* [Objective]: Can you print the records below word for word, leaving out the pictures?

* [Data shown]:

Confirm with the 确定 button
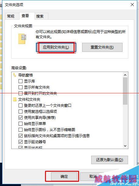tap(64, 176)
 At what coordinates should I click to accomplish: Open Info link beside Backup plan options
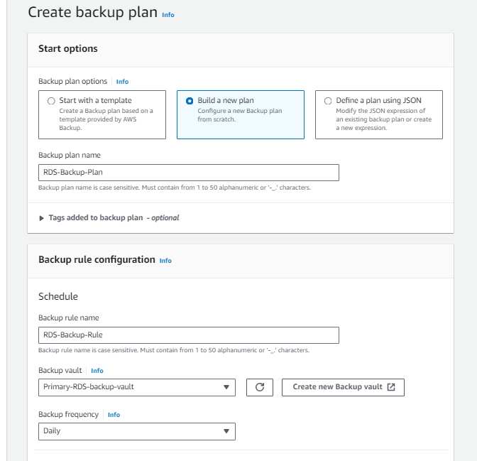(x=122, y=82)
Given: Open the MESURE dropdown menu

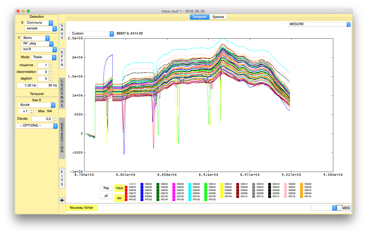Looking at the screenshot, I should [319, 24].
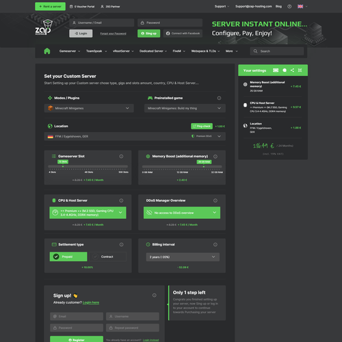The height and width of the screenshot is (342, 342).
Task: Click the share icon in Your settings
Action: 292,70
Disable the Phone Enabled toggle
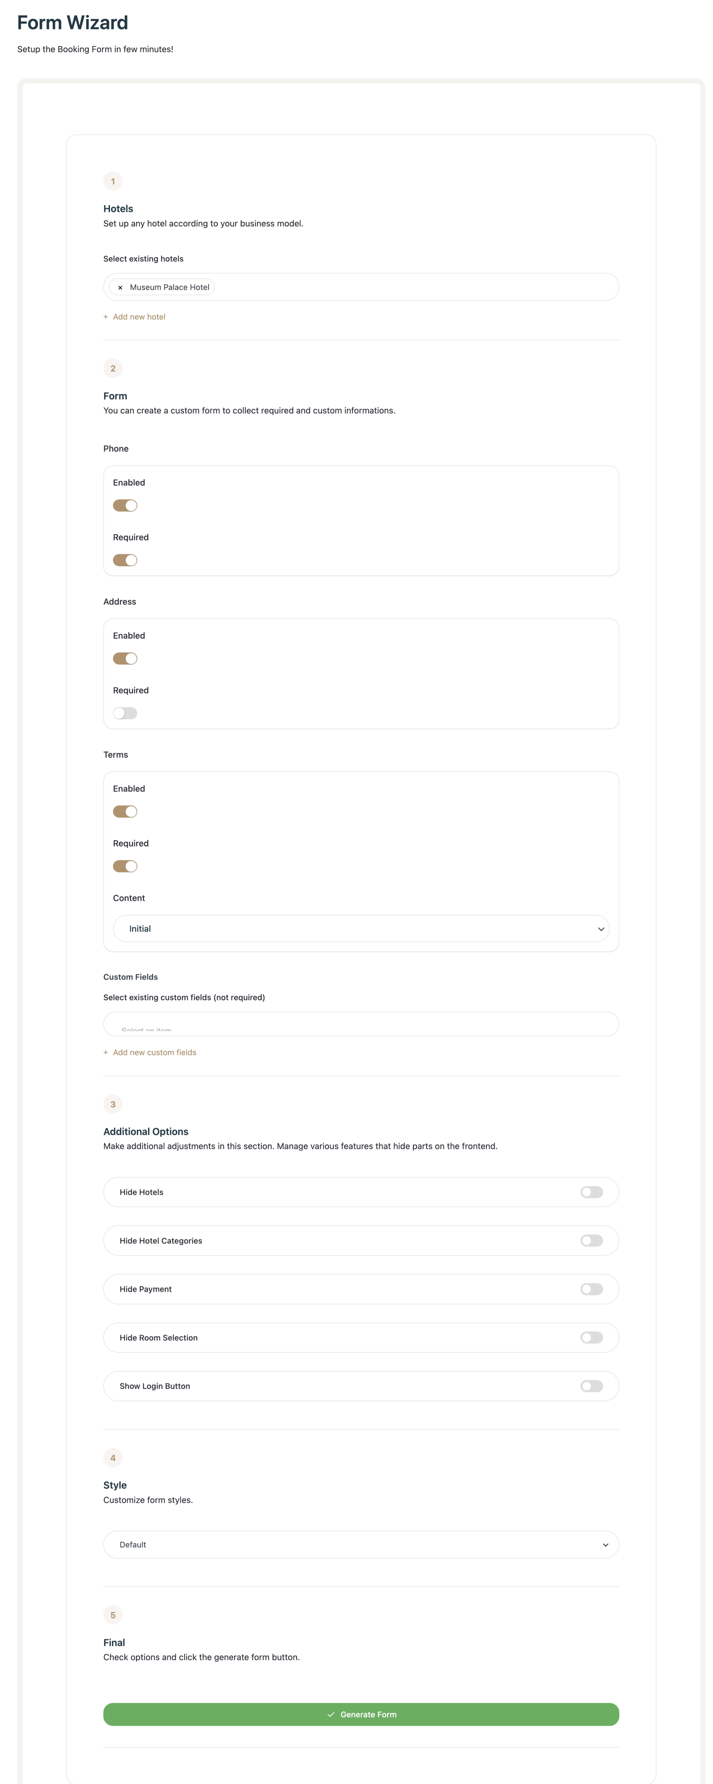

* [Exercise answer]:
Confirm with the 确定 button
tap(64, 176)
 At what coordinates should I click to accomplish: Open Info link beside Backup plan options
(x=122, y=82)
Given: Open the MESURE dropdown menu

Looking at the screenshot, I should [319, 24].
The height and width of the screenshot is (342, 342).
Task: Click the share icon in Your settings
Action: 292,70
Disable the Phone Enabled toggle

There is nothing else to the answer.